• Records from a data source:

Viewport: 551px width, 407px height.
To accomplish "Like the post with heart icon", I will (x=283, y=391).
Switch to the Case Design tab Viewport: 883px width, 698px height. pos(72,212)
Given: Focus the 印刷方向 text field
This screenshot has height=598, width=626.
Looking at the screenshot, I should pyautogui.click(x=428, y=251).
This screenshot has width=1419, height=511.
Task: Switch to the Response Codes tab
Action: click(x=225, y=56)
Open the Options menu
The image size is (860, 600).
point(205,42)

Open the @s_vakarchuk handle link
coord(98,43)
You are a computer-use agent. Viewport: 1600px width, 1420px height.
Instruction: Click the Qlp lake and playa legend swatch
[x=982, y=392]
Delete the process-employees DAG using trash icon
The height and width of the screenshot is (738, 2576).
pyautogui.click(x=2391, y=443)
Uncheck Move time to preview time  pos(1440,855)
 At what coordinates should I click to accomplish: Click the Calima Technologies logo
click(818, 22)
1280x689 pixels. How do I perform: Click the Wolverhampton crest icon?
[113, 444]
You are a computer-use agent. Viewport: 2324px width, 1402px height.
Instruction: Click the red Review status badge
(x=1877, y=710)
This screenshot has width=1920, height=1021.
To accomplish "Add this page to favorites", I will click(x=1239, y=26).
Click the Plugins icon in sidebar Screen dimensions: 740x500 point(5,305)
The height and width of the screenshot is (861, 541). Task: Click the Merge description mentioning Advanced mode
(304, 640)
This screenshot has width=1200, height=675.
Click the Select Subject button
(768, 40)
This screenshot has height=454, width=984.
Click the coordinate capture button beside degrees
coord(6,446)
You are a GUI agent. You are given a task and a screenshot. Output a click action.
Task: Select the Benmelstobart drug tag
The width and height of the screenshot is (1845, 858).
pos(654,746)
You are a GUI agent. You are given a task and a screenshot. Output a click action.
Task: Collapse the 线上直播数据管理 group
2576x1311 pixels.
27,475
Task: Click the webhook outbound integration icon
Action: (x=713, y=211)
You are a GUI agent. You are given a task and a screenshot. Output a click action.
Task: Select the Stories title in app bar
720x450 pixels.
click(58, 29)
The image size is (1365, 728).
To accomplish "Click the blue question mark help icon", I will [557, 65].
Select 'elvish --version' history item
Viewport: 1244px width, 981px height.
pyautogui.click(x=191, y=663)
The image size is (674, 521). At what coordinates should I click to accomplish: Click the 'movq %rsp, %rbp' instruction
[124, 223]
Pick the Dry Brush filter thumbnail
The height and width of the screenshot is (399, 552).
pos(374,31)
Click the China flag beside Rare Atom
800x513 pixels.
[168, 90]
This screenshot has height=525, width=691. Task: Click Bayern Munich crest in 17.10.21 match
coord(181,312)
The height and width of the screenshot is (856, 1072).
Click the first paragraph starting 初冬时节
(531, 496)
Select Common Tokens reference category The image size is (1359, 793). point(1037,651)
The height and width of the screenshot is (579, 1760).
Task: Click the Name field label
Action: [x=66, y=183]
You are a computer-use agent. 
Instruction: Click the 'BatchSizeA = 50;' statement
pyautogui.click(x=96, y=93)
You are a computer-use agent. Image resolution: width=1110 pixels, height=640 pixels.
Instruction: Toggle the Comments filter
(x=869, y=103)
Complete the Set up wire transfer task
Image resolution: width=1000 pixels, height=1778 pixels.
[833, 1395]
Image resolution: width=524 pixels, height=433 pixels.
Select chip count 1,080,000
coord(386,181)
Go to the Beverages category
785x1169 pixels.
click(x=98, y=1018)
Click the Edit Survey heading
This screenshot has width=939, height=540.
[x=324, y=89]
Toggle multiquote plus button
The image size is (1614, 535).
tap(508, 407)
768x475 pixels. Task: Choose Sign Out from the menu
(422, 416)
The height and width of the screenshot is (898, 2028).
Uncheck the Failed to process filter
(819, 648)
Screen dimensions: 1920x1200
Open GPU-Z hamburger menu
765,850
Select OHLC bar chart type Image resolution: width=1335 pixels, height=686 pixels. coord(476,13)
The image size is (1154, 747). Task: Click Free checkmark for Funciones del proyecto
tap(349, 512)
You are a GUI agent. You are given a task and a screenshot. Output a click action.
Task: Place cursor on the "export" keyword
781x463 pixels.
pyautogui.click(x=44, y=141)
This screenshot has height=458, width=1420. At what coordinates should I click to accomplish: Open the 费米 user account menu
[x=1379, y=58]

• Written task: Render the records above as a JSON list of strings, one string per line, skipping blank lines.

• Complete output:
[
  "Viewport: 551px width, 407px height.",
  "To accomplish \"Like the post with heart icon\", I will (x=283, y=391).",
  "Switch to the Case Design tab Viewport: 883px width, 698px height. pos(72,212)",
  "Given: Focus the 印刷方向 text field",
  "This screenshot has height=598, width=626.",
  "Looking at the screenshot, I should pyautogui.click(x=428, y=251).",
  "This screenshot has width=1419, height=511.",
  "Task: Switch to the Response Codes tab",
  "Action: click(x=225, y=56)",
  "Open the Options menu",
  "The image size is (860, 600).",
  "point(205,42)",
  "Open the @s_vakarchuk handle link",
  "coord(98,43)",
  "You are a computer-use agent. Viewport: 1600px width, 1420px height.",
  "Instruction: Click the Qlp lake and playa legend swatch",
  "[x=982, y=392]",
  "Delete the process-employees DAG using trash icon",
  "The height and width of the screenshot is (738, 2576).",
  "pyautogui.click(x=2391, y=443)",
  "Uncheck Move time to preview time  pos(1440,855)",
  " At what coordinates should I click to accomplish: Click the Calima Technologies logo",
  "click(818, 22)",
  "1280x689 pixels. How do I perform: Click the Wolverhampton crest icon?",
  "[113, 444]",
  "You are a computer-use agent. Viewport: 2324px width, 1402px height.",
  "Instruction: Click the red Review status badge",
  "(x=1877, y=710)",
  "This screenshot has width=1920, height=1021.",
  "To accomplish \"Add this page to favorites\", I will click(x=1239, y=26).",
  "Click the Plugins icon in sidebar Screen dimensions: 740x500 point(5,305)",
  "The height and width of the screenshot is (861, 541). Task: Click the Merge description mentioning Advanced mode",
  "(304, 640)",
  "This screenshot has width=1200, height=675.",
  "Click the Select Subject button",
  "(768, 40)",
  "This screenshot has height=454, width=984.",
  "Click the coordinate capture button beside degrees",
  "coord(6,446)",
  "You are a GUI agent. You are given a task and a screenshot. Output a click action.",
  "Task: Select the Benmelstobart drug tag",
  "The width and height of the screenshot is (1845, 858).",
  "pos(654,746)",
  "You are a GUI agent. You are given a task and a screenshot. Output a click action.",
  "Task: Collapse the 线上直播数据管理 group",
  "2576x1311 pixels.",
  "27,475",
  "Task: Click the webhook outbound integration icon",
  "Action: (x=713, y=211)",
  "You are a GUI agent. You are given a task and a screenshot. Output a click action.",
  "Task: Select the Stories title in app bar",
  "720x450 pixels.",
  "click(58, 29)",
  "The image size is (1365, 728).",
  "To accomplish \"Click the blue question mark help icon\", I will [557, 65].",
  "Select 'elvish --version' history item",
  "Viewport: 1244px width, 981px height.",
  "pyautogui.click(x=191, y=663)",
  "The image size is (674, 521). At what coordinates should I click to accomplish: Click the 'movq %rsp, %rbp' instruction",
  "[124, 223]",
  "Pick the Dry Brush filter thumbnail",
  "The height and width of the screenshot is (399, 552).",
  "pos(374,31)",
  "Click the China flag beside Rare Atom",
  "800x513 pixels.",
  "[168, 90]",
  "This screenshot has height=525, width=691. Task: Click Bayern Munich crest in 17.10.21 match",
  "coord(181,312)",
  "The height and width of the screenshot is (856, 1072).",
  "Click the first paragraph starting 初冬时节",
  "(531, 496)",
  "Select Common Tokens reference category The image size is (1359, 793). point(1037,651)",
  "The height and width of the screenshot is (579, 1760).",
  "Task: Click the Name field label",
  "Action: [x=66, y=183]",
  "You are a computer-use agent. ",
  "Instruction: Click the 'BatchSizeA = 50;' statement",
  "pyautogui.click(x=96, y=93)",
  "You are a computer-use agent. Image resolution: width=1110 pixels, height=640 pixels.",
  "Instruction: Toggle the Comments filter",
  "(x=869, y=103)",
  "Complete the Set up wire transfer task",
  "Image resolution: width=1000 pixels, height=1778 pixels.",
  "[833, 1395]",
  "Image resolution: width=524 pixels, height=433 pixels.",
  "Select chip count 1,080,000",
  "coord(386,181)",
  "Go to the Beverages category",
  "785x1169 pixels.",
  "click(x=98, y=1018)",
  "Click the Edit Survey heading",
  "This screenshot has width=939, height=540.",
  "[x=324, y=89]",
  "Toggle multiquote plus button",
  "The image size is (1614, 535).",
  "tap(508, 407)",
  "768x475 pixels. Task: Choose Sign Out from the menu",
  "(422, 416)",
  "The height and width of the screenshot is (898, 2028).",
  "Uncheck the Failed to process filter",
  "(819, 648)",
  "Screen dimensions: 1920x1200",
  "Open GPU-Z hamburger menu",
  "765,850",
  "Select OHLC bar chart type Image resolution: width=1335 pixels, height=686 pixels. coord(476,13)",
  "The image size is (1154, 747). Task: Click Free checkmark for Funciones del proyecto",
  "tap(349, 512)",
  "You are a GUI agent. You are given a task and a screenshot. Output a click action.",
  "Task: Place cursor on the \"export\" keyword",
  "781x463 pixels.",
  "pyautogui.click(x=44, y=141)",
  "This screenshot has height=458, width=1420. At what coordinates should I click to accomplish: Open the 费米 user account menu",
  "[x=1379, y=58]"
]